Se ne parla a Verona in occasione del 1° Congresso Nazionale ‘I device inalatori nella governance delle malattie vie aeree’, al Centro Congressi Hotel Leopardi, presieduto e organizzato dal professore Roberto Dal Negro, Responsabile del Cesfar, Centro Nazionale Studi di Farmacoeconomia e Farmacoepidemiologia Respiratoria di Verona.
Poiché i dispositivi inalatori sono numerosissimi sul mercato, e il loro numero è in progressivo aumento, la conoscenza delle loro caratteristiche tecniche e di funzionamento sono punti cruciali.
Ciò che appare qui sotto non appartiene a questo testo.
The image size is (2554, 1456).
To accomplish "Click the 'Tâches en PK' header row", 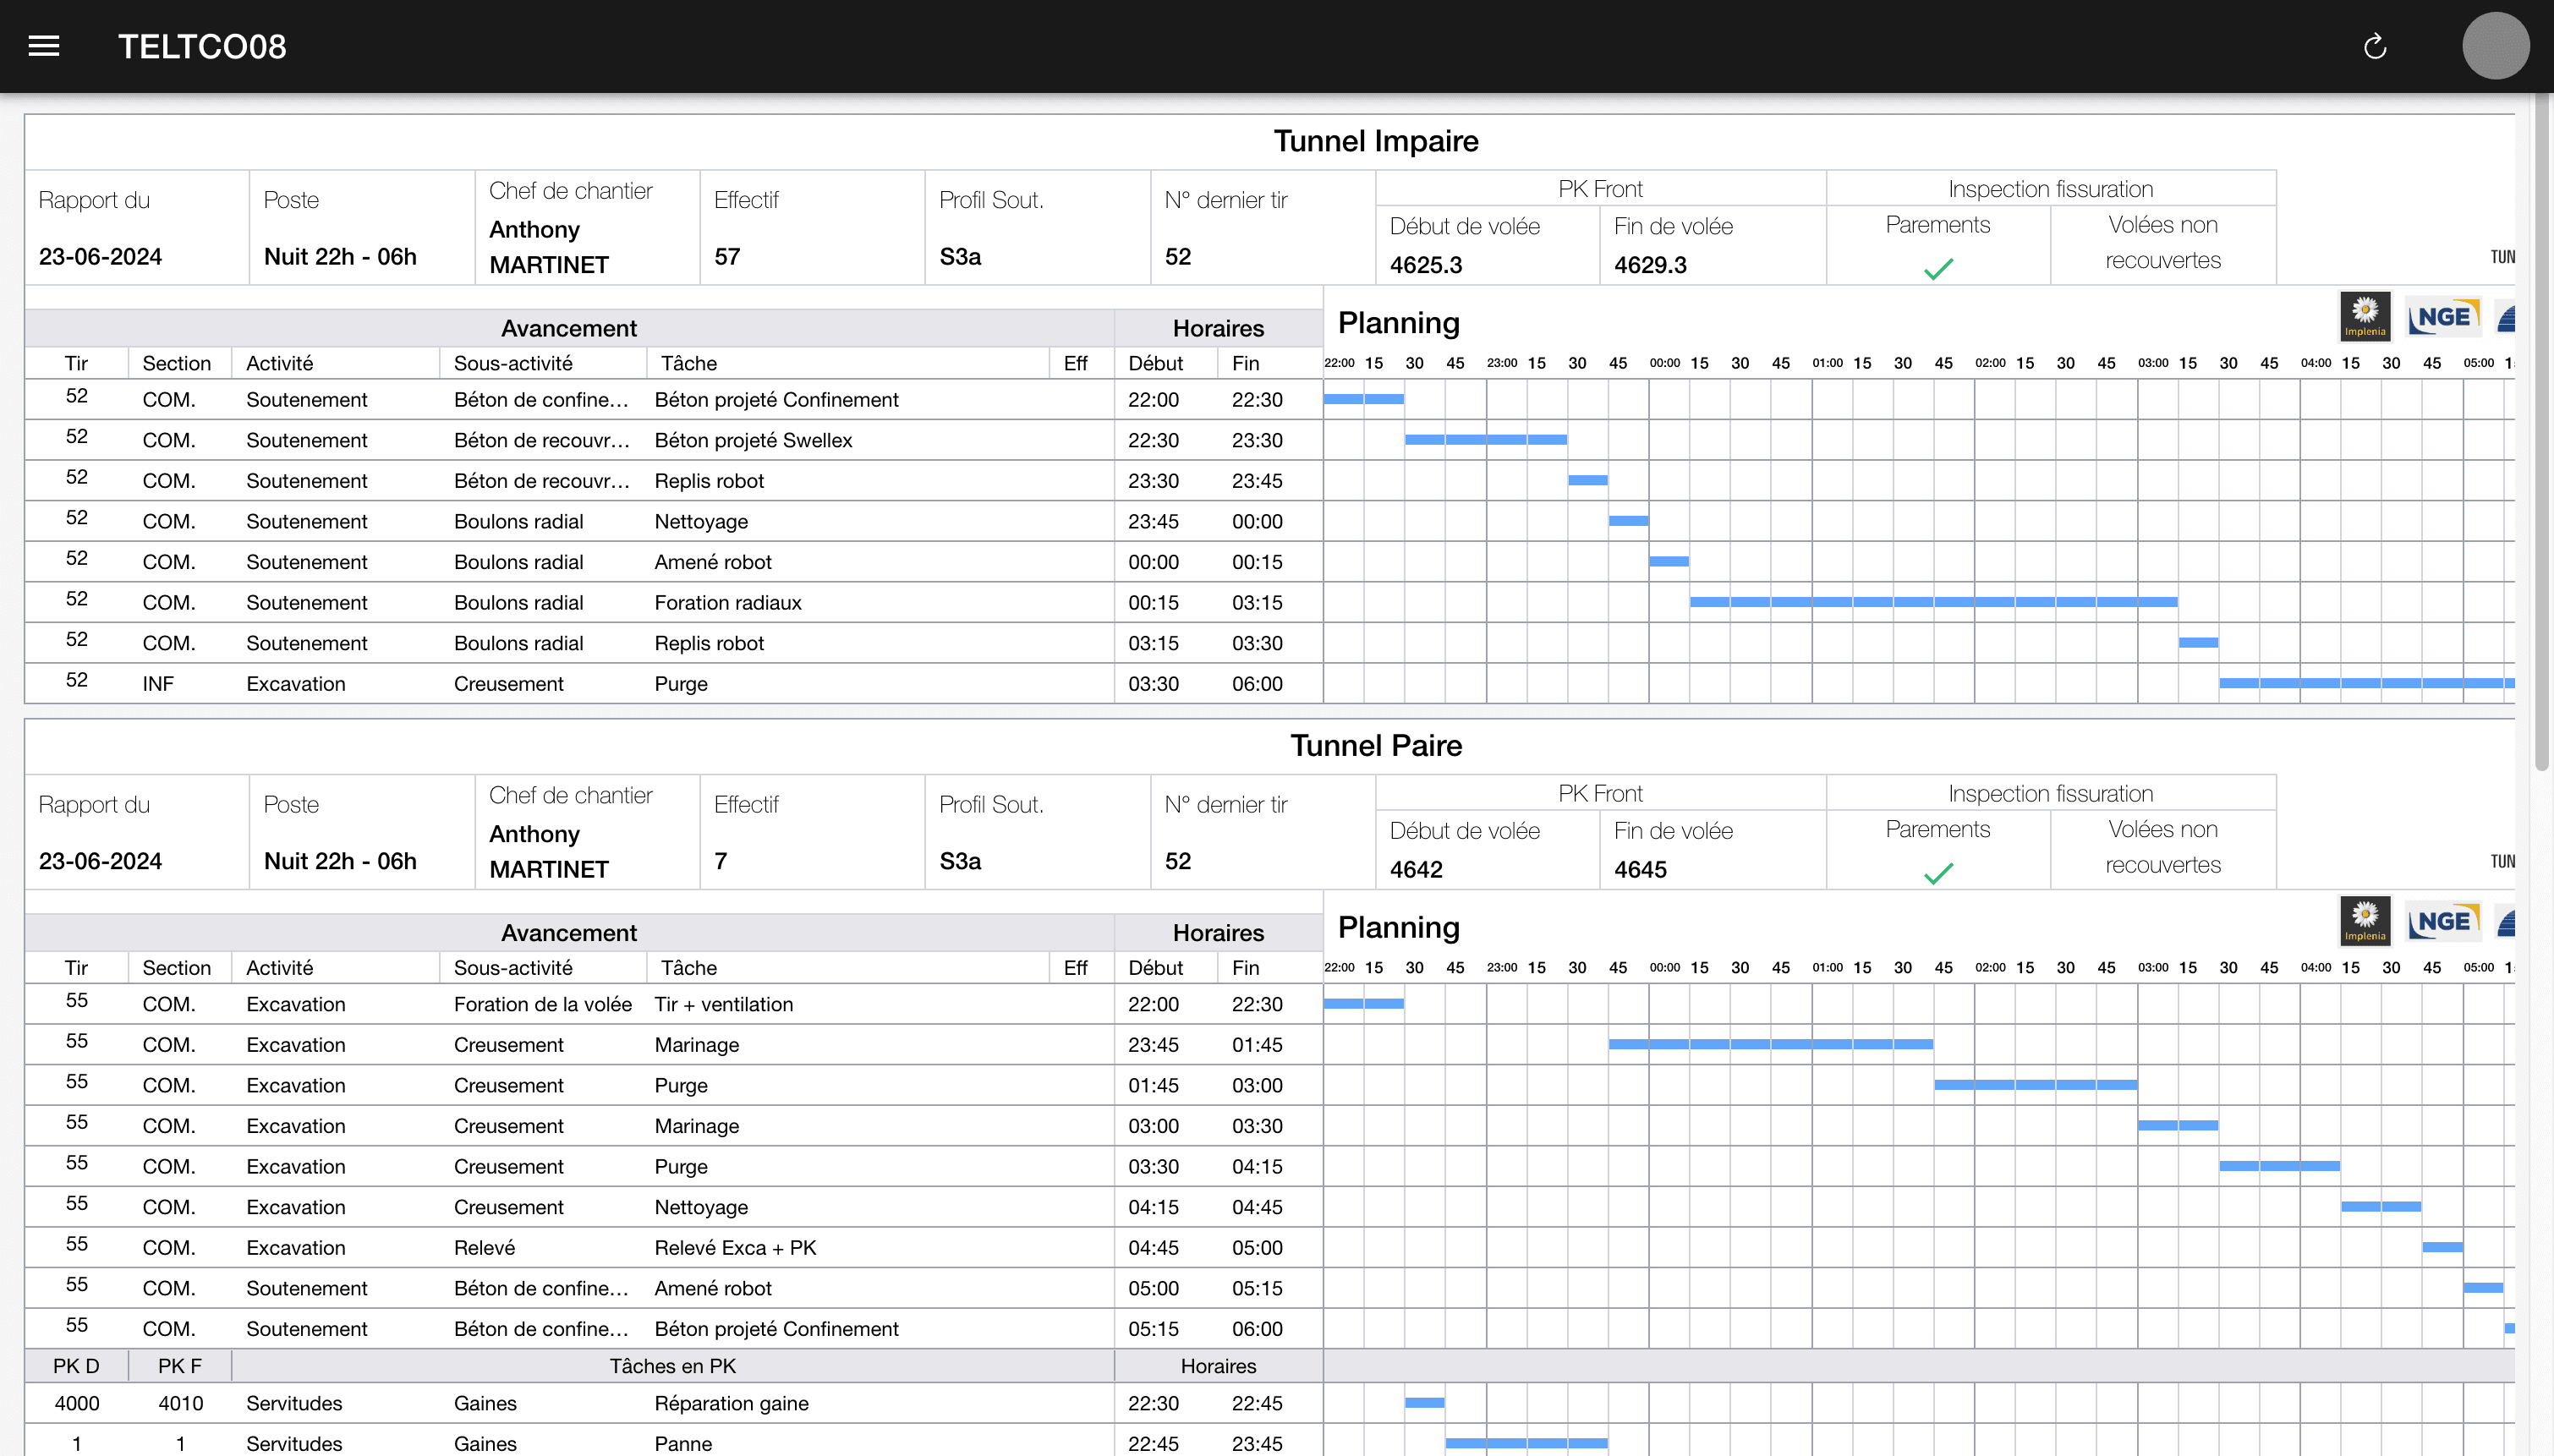I will click(672, 1366).
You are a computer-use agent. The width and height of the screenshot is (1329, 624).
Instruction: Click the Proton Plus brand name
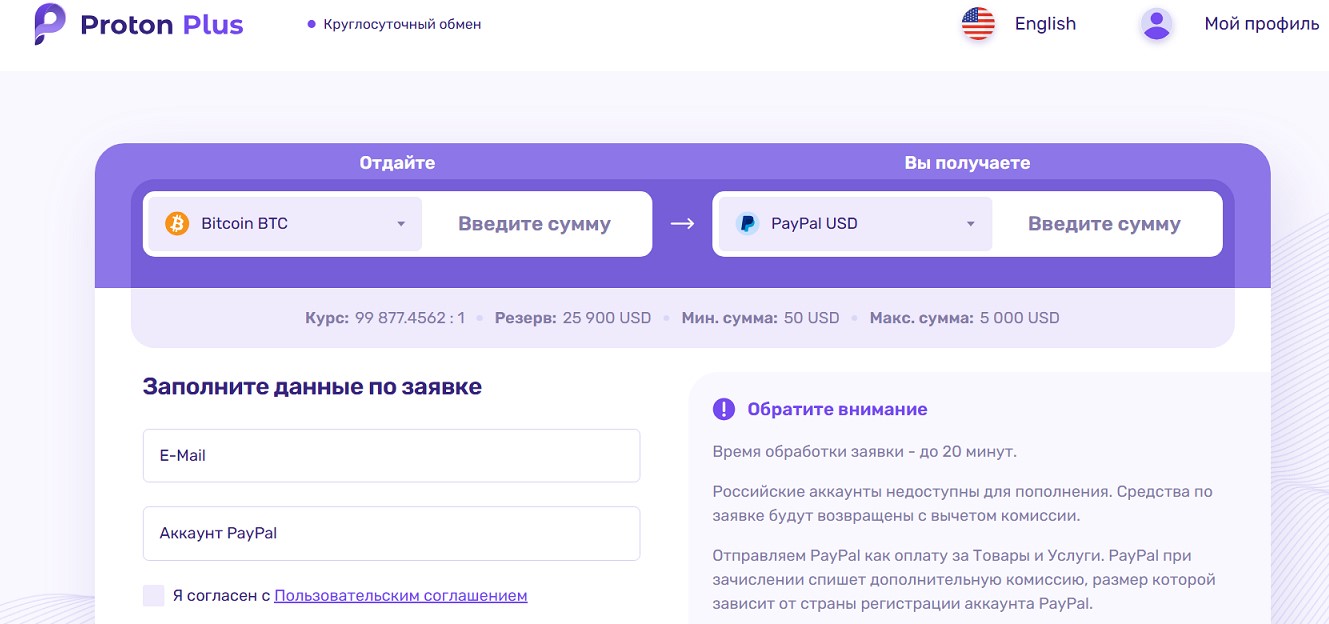162,25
Ma, purtroppo, spesso ignorati o, comunque, non  approfonditi.”Purtroppo – spiega il professore Dal Negro – la classe medica non ha riservato la giusta attenzione a tali aspetti, e ha considerato (ma ancora in buona parte considera) i dispositivi inalatori come strumenti pressoché equivalenti e comunque di secondaria importanza rispetto alle sostanze farmacologiche.

Meno del 50% dei medici fornisce qualche spiegazione al paziente su come usare il dispositivo prescritto. Inoltre i medici internisti non pneumologi non conoscono il funzionamento dei dispositivi inalatori che prescrivono in una percentuale variabile dal 53 al 93%, a seconda del tipo di dispositivo. Di essi, solo il 2% ha assistito a sessioni educazionali sull’uso dei dispositivi inalatori”.